Looking at RAGs – Far Finer

Vector embeddings are values that you store in a database so you can do searches/matches for things that are related (sugar is more related to honey than it is to pen). Embeddings are these big combinations of numbers that somehow embed the meaning of words. Companies with good search functionality on their websites use this. For example, “azure-happy holiday-shirt” should match “blue festive Christmas shirt”. My own AI efforts are focused on matching candidates to jobs — same principle.

When I first started working with vector embeddings, I was creating embeddings on skills and roles together, along with some short descriptions of the evaluation. But I wasn’t looking at whether my matches were doing what I wanted them to do. Great, I have a match, but was it a good match? I had to answer that to know if I was doing right by job candidates. To me, laying out results in a table makes sense.

Tables are natural. You can see if you’re doing things right by looking at the data on a grid.

Here’s the random skill combination that a random job description may have:

Boy, do they ask for a lot. Maybe it’s not that unusual.

Here’s how some imaginary candidates match based on the skills that I gave them. I’m using embeddings to do all this, keep this in mind. I’ll restrict myself to Critical and Required requirements. I also have Preferred and Optional.
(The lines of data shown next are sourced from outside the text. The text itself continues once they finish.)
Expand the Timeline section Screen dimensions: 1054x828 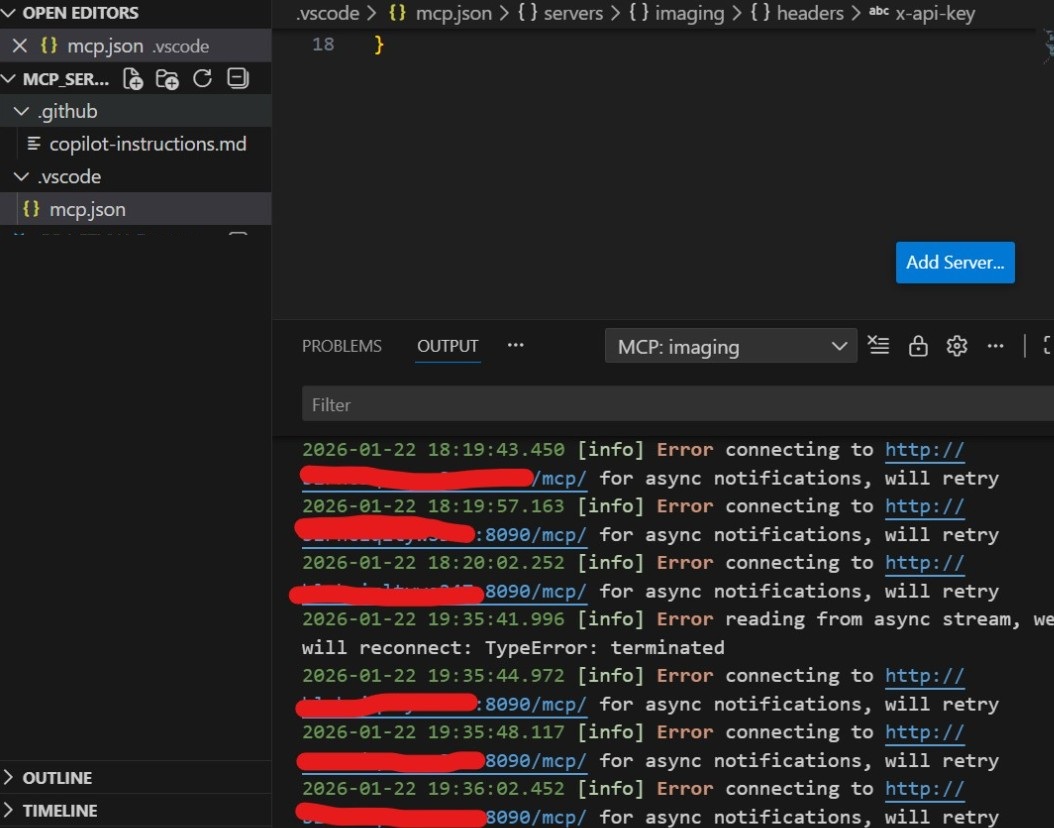59,811
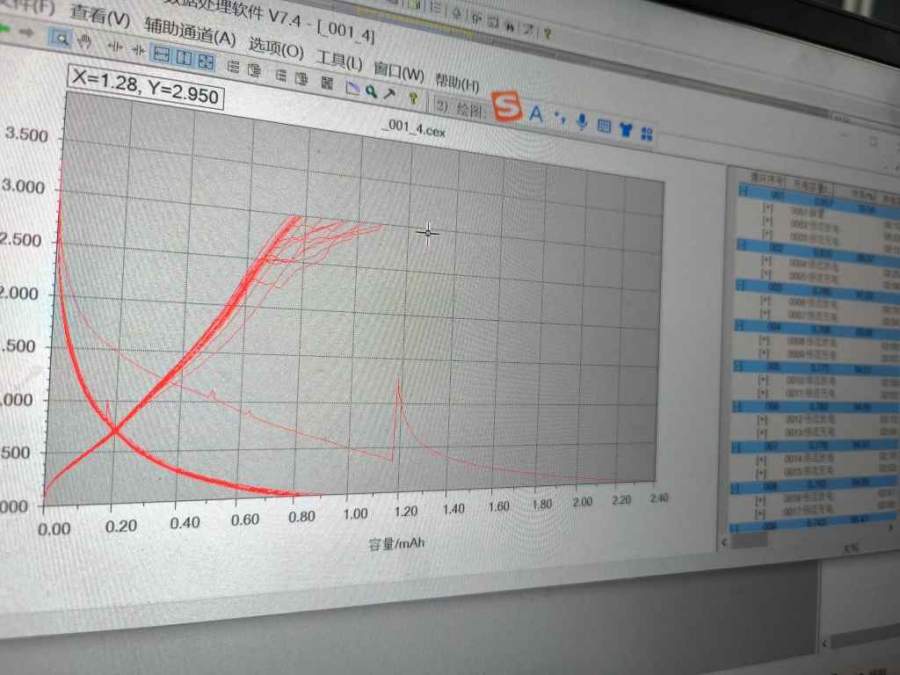The image size is (900, 675).
Task: Open the Sogou skin shirt icon
Action: click(x=626, y=129)
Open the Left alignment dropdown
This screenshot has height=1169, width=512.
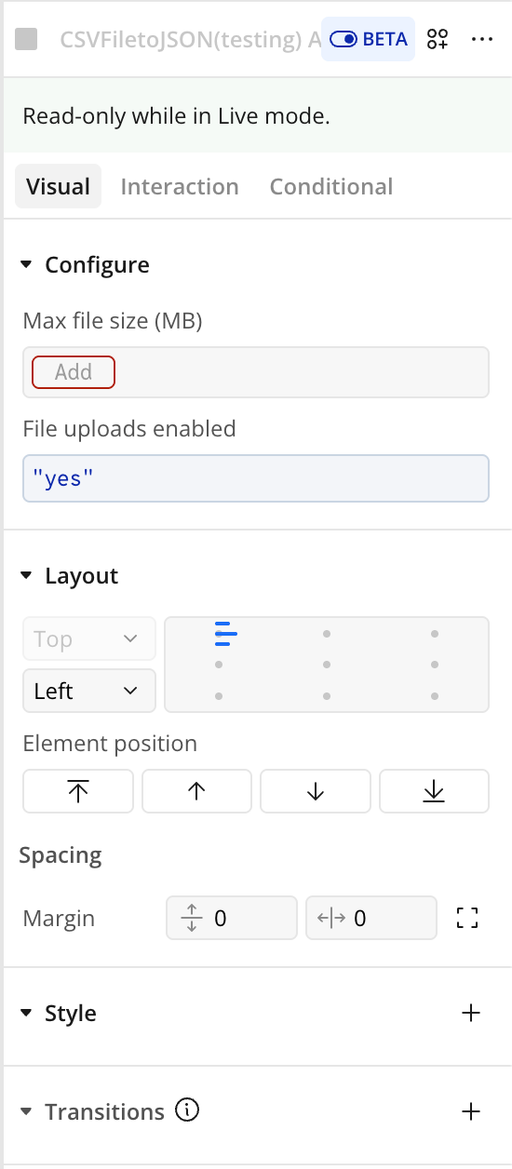coord(89,691)
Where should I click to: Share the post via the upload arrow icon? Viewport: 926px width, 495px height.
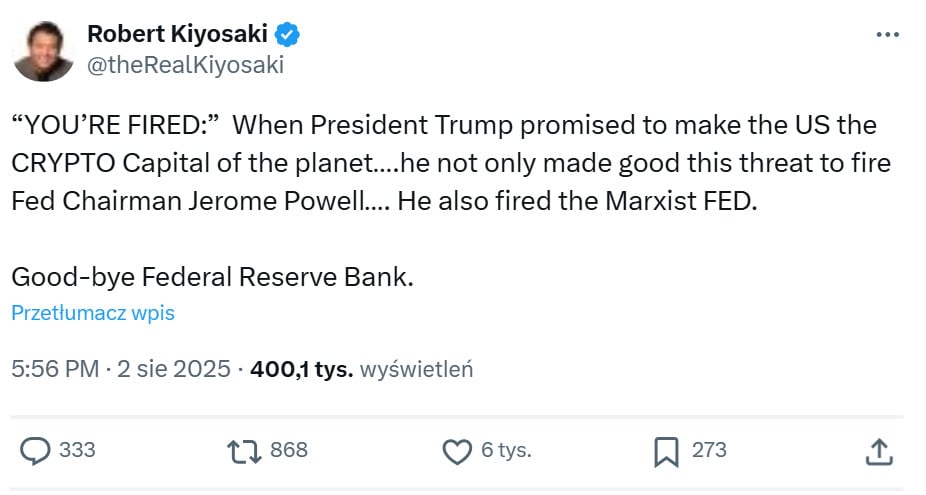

I add remarks on what makes these useful.

Does the resume say that the candidate has the skill?

True or False, that’s all I ever want to know when I’m performing my searches.

Category Summaries

The category summaries give me the quick high level overview. Add some color and I can have an even stronger impression of where my requirements are being met.

What skill from the candidate’s resume best matches what I’m looking for?

We also need to see what we allowed to match. The values in the rows are the vectorized resume skills with the best match to the vectorized job description skills. I gave Bob ‘Python Scripting’ but this didn’t make the cut…

Gosh, a bunch of people with SQL Server and PostgreSQL but no SQL. Too bad. At least someone with K8s in their resume got credit for Kubernetes.

The learning here is that I need to supplement the very detailed JSON evaluation that I build from the resume with alternatives, abbreviations, aliases.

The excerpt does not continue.